__Required action 1__.
Please copy the passage from the article on COVID-19 names word for word, from "Hans Khoe, Staff" to "by the coronavirus.".
__Required action 2__.
List every person named in the article on COVID-19 names.
__Required action 3__.
Resume the article on Westmont students and COVID-19 names after its final sentence.

What’s in a name: Westmont students think about names of COVID-19

Hans Khoe, Staff Writer

The novel Coronavirus (COVID-19) is changing the lives of people everywhere. This article is meant to highlight one group in particular: how Asians are being affected by the coronavirus. 

Wuhan, China is a place inextricably linked to the start of this horrible outbreak. From the earliest known infection in Wuhan as early as November 2019, China, until recently, had the highest population of infections in the world. With that has come an implicit association between Asians and COVID-19. Incidents of Asians being sprayed with cleaning agents on the subway to racial slurs being yelled at passersby in major cities like New York or London have prompted responses from members of the world community and from the Westmont community. 

Ebun Kalejaiye had this to say: “The discrimination against Asians and Asian-Americans that has resulted as a product of fear over the COVID-19 virus is horrible. It really shows how desperate people are to find an easy scapegoat and blame others for problems that they let get bigger.” 

Christian Kim provided some personal insight: “I can’t say I’m completely innocent as I’ve kinda had those thoughts along the lines of “Oh, they’re [A]sian, I’d better steer clear of them …” To be honest I’m still not sure how to handle this kind of mindset because on the one hand, knowing how close and connected [A]sian communities are, I feel like it’s almost common sense in terms of staying clear of the virus. On the other hand, it feels wrong to make assumptions based on someone’s ethnicity.” 

As of now, names have been at the center of the media’s attention when it comes to the association between specifically the Chinese and COVID-19. However, all have been used with different intentions. At a recent White House press conference, President Trump called the virus “Chinese virus.” Secretary of State Mike Pompeo has been pushing for the name “Wuhan virus” to be used in a joint statement by Group of Seven foreign ministers.

__Input data__.

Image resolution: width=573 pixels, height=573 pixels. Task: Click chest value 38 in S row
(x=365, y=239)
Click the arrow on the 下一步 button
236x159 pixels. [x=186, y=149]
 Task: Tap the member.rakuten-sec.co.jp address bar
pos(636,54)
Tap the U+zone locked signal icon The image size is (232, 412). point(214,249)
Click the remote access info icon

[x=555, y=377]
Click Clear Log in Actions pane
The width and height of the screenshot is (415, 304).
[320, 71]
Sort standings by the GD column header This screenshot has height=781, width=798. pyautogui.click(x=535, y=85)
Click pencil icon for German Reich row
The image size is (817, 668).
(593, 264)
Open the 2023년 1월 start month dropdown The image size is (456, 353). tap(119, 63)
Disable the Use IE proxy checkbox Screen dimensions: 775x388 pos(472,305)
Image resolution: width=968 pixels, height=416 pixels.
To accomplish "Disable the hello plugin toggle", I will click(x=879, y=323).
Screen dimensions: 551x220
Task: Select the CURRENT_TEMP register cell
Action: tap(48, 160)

__Response area 1__.
Hans Khoe, Staff Writer

The novel Coronavirus (COVID-19) is changing the lives of people everywhere. This article is meant to highlight one group in particular: how Asians are being affected by the coronavirus.

__Response area 2__.
Hans Khoe
Ebun Kalejaiye
Christian Kim
President Trump
Mike Pompeo

__Response area 3__.
Some Westmont students believe the rhetoric to be damaging. Paige Johnson offered, “When we frame the virus in a way which places blame on a group of people or a specific area, the public begins to attribute negative thoughts or actions to those individuals. During a time like this, when the entire world is facing a pandemic which is putting our neighbors and friends at risk, we shouldn’t be using our rhetoric to create division, instead we should be striving for unity and helping our neighbors to flatten the curve and beat the virus.” 

Others believed coining it “Wuhan virus” does more justice than labeling it the “Chinese virus. “I’m almost more comfortable with calling it the Wuhan virus as it emphasizes the failure of the Chinese government and officials in Wuhan to stop the spread before it got out of hand, but again, that seems to put unnecessary blame on the many people in Wuhan that were victims of the unfortunate events causing the spread and should not be held responsible,” stated Clark Senator Mikey Kong. 

Editor-in-Chief of The Horizon Emily Washburn had this to say: “As a journalist and debater, I think the rhetoric we use is incredibly important. I say we should call it what it is — coronavirus. That being said, I also feel that there has been unfair backlash against people that have correctly pointed out that the virus originated in China. In the same way we should use the correct names to describe the virus, we should also be confident in naming where it’s from.”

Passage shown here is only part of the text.